しかし結局、野田総理(当時)が国で買い取ると言いだし、国有化されました。
石原さんの東京都なら尖閣をきっちり守ってくれると思ったから寄付したのだ、都が買わないのなら返せ、と言いたくなる気持ちもわかります。その主張が法的に認められるかについて、ちょっと検討します。
何らかの理屈を考えるとすれば、一つには民法95条の「錯誤」で、錯誤(勘違い)に基づく意思表示は無効にできる、というのが挙げられます(もう少し専門的にいうと、動機の錯誤ではありますが、その動機は表示されている、と見ることも可能と思います)。
もう一つは民法553条の「負担付き贈与」で、贈与をする場合に負担(条件)を付けることができるというものです。寄付をするに際して、東京都が尖閣を買うという条件がついていた、その条件を果たさなかったのだから、契約違反で贈与を取り消す、というわけです。
似たような話が、大阪にもあったのを思いだしました。児童文学者らが、大阪府立の児童文学館に多数の児童書を寄付しましたが、橋下府知事(当時)は、児童文学館を廃止して本は府立図書館に移す、と言いだしました。
児童文学者らは、児童文学館のためと思って寄付したのだから、廃止するのなら返せ、ということで裁判を起こしました。
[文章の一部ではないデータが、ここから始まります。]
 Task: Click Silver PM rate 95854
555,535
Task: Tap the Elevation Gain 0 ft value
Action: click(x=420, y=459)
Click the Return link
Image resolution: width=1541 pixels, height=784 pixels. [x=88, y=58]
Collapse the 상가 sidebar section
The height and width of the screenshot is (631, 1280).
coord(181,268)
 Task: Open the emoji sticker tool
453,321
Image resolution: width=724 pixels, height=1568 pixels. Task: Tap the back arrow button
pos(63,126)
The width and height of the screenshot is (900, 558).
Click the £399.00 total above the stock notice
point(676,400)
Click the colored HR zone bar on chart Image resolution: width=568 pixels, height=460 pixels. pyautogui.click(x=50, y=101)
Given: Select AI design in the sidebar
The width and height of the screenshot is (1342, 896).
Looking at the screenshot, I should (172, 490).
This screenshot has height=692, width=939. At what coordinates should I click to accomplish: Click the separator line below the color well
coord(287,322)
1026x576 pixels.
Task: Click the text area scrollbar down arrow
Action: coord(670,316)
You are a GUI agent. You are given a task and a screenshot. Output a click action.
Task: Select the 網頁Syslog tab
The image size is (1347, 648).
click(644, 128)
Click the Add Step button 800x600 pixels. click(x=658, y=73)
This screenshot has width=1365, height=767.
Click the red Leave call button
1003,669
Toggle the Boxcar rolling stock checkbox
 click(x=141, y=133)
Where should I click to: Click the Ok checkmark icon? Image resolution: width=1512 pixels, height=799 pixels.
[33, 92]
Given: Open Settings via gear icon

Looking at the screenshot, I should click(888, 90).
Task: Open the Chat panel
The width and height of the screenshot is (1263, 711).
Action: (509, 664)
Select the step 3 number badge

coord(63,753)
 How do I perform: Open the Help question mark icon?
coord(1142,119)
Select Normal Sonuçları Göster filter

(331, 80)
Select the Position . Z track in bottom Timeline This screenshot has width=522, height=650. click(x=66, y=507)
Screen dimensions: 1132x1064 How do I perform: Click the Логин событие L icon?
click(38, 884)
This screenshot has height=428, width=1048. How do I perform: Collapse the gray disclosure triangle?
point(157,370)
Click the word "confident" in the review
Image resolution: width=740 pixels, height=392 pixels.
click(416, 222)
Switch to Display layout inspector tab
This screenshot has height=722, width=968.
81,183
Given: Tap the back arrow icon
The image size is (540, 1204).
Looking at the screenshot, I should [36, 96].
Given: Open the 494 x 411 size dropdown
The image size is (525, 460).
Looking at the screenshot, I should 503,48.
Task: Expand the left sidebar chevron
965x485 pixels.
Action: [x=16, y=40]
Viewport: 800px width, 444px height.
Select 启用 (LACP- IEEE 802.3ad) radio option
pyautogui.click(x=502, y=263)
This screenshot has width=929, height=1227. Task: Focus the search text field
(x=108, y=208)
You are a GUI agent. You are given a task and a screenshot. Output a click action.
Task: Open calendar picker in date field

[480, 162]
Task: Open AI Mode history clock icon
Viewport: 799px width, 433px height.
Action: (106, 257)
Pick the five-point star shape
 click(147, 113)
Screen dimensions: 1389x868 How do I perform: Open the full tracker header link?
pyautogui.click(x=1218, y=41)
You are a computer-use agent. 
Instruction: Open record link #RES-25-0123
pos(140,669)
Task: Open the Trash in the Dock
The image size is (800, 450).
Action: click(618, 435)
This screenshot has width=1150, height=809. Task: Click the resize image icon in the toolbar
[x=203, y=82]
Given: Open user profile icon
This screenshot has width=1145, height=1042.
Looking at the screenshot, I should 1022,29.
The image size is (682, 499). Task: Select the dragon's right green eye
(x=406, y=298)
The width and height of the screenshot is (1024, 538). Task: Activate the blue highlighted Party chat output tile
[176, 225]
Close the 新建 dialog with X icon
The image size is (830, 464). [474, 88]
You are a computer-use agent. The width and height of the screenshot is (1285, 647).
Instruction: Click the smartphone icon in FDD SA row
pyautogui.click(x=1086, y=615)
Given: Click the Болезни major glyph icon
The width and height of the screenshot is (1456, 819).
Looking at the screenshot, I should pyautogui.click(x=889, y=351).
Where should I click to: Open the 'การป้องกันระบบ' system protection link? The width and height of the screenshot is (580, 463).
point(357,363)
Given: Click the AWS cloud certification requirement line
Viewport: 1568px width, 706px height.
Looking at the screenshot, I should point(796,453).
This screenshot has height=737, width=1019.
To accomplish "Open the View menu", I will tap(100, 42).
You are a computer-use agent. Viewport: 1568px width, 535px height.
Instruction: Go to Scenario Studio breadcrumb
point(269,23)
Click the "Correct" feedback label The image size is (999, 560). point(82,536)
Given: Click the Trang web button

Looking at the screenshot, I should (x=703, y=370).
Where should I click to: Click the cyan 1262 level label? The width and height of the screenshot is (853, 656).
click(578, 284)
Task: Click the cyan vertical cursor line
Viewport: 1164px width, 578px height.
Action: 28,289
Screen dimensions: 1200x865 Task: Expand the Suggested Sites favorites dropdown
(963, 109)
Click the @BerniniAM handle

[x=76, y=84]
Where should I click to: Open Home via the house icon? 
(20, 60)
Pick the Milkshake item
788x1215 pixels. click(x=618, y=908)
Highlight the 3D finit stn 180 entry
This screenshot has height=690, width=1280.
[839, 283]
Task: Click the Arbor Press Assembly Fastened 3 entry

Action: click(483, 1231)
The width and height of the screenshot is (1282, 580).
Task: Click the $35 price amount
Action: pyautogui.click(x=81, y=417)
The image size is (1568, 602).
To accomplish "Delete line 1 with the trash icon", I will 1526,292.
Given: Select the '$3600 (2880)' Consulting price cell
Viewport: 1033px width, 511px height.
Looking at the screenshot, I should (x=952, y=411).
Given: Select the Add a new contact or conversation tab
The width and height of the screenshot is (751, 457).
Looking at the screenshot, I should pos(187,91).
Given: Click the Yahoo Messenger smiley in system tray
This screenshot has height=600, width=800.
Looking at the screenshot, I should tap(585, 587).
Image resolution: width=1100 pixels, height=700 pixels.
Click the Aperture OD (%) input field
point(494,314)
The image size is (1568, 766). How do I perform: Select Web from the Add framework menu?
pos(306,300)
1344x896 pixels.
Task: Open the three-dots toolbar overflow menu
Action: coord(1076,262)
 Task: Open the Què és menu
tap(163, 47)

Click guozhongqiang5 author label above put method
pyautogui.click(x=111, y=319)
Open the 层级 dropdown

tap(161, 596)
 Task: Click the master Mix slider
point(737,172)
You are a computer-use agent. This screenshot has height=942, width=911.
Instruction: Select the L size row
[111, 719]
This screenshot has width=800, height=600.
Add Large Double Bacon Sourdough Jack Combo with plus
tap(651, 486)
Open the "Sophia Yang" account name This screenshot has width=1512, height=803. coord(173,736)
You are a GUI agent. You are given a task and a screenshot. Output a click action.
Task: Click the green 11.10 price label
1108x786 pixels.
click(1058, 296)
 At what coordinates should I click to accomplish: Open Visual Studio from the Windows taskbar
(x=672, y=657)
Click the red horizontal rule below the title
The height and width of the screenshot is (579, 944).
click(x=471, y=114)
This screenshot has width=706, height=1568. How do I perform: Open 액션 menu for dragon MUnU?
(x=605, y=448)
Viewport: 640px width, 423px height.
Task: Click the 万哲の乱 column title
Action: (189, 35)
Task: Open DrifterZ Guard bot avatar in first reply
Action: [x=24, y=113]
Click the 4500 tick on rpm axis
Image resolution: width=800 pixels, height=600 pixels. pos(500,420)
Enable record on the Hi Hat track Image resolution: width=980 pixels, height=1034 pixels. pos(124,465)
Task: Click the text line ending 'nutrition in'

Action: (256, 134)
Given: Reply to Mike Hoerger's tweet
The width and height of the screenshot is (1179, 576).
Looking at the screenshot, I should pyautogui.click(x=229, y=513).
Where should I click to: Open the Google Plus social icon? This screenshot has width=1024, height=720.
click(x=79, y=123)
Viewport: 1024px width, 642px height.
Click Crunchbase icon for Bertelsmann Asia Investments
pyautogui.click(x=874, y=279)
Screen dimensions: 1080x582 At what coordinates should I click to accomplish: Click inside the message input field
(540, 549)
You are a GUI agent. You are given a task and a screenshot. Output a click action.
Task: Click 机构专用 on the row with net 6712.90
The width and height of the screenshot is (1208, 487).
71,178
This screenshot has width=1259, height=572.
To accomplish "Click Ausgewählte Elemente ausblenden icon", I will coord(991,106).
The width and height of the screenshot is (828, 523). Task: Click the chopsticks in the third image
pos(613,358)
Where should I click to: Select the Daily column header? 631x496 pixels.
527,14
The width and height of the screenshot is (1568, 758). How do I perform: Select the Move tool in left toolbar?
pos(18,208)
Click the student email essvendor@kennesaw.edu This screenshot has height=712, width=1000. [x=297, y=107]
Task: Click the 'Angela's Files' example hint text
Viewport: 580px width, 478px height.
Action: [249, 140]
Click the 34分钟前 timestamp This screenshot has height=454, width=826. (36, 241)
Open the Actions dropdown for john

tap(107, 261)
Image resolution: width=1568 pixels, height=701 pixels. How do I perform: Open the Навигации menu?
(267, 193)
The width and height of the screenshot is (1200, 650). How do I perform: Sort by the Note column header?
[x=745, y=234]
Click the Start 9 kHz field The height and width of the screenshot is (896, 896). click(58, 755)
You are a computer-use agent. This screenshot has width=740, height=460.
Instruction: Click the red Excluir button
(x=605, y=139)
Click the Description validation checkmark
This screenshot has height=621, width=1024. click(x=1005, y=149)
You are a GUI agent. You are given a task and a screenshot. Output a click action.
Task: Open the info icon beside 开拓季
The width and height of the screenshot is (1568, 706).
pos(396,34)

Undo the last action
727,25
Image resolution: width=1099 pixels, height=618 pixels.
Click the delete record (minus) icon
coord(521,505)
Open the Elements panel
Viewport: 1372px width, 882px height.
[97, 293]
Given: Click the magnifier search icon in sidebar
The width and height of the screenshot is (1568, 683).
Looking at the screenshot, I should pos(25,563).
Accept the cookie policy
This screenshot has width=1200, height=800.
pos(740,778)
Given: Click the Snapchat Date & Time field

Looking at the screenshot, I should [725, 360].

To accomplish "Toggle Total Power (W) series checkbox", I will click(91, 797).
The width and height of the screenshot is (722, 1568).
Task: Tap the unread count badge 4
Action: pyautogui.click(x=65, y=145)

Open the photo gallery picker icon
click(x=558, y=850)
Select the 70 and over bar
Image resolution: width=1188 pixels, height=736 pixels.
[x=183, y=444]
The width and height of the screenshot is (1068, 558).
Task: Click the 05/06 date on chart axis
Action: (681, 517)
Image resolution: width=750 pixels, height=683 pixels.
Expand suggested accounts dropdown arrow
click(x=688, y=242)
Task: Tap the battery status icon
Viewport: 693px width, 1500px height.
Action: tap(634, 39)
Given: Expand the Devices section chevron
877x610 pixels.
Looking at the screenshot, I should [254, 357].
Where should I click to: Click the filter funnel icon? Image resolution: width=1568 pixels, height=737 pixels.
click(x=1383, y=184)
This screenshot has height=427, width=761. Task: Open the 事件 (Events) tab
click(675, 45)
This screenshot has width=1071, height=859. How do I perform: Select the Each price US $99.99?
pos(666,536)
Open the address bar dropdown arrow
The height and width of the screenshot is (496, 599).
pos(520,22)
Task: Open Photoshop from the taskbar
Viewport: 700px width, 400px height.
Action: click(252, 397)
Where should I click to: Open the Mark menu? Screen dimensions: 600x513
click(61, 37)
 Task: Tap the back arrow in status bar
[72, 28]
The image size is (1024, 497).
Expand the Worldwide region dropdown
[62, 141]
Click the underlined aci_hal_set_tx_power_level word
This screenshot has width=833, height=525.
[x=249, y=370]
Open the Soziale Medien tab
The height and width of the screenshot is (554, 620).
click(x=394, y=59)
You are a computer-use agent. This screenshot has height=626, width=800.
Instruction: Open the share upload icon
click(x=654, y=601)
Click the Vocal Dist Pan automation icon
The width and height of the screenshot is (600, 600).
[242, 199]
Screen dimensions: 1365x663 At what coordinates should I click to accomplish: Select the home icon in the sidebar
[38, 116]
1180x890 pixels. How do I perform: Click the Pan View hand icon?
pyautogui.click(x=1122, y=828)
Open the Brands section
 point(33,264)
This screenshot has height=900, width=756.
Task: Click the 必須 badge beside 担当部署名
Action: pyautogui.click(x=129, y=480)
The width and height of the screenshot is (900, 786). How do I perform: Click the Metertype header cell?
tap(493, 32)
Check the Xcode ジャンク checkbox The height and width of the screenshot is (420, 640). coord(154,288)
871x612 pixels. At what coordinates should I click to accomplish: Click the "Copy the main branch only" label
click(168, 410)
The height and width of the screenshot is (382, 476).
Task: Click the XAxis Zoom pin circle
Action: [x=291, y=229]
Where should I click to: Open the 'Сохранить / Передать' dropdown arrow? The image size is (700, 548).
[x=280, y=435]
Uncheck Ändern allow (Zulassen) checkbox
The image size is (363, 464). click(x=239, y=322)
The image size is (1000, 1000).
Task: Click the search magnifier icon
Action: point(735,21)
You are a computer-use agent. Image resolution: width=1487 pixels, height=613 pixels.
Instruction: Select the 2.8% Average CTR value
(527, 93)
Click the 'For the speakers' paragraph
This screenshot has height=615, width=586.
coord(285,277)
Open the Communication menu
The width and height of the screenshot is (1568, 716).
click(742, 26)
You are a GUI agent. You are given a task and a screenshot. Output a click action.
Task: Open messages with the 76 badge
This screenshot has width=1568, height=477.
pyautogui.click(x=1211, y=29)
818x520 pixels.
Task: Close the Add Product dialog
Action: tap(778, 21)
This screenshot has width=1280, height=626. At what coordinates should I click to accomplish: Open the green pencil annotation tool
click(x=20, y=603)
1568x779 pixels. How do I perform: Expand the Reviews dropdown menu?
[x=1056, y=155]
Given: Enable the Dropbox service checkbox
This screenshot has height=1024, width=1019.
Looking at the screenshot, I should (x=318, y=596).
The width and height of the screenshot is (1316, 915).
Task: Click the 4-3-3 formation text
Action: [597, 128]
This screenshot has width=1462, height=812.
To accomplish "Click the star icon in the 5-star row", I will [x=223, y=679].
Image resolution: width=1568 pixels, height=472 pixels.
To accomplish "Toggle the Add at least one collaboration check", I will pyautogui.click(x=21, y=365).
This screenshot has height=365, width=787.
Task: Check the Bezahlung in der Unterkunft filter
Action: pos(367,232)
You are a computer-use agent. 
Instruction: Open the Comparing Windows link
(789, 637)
当時のブログ記事はこちら(平成21年3月記)。
その後のことはブログに書いていませんでしたが、平成23年に、児童文学者らの請求は棄却されています。贈与契約の上で、府側に、児童文学館を存続させ、そこで寄贈本を保管する義務(負担)までは定められていなかった、というのが理由のようです。
東京都の問題に戻りますと、結局ポイントとなるのは、東京都が寄付を募る際に「尖閣諸島を購入するための資金にします」と明確に用途を限定していたかどうかでしょう。
実際には、寄付を募るホームページや文書に(私ははっきり覚えていませんが)「購入または活用のため」と書かれていたらしく、そうなると「今後、国に寄付して活用してもらう」と言われれば、東京都に義務違反はない、となってしまいそうです。
東京都への寄付金返還請求は南堀江法律事務所へご相談を!と宣伝しようかと企んでいたのですが、無理そうなので宣伝は差し控えておきます。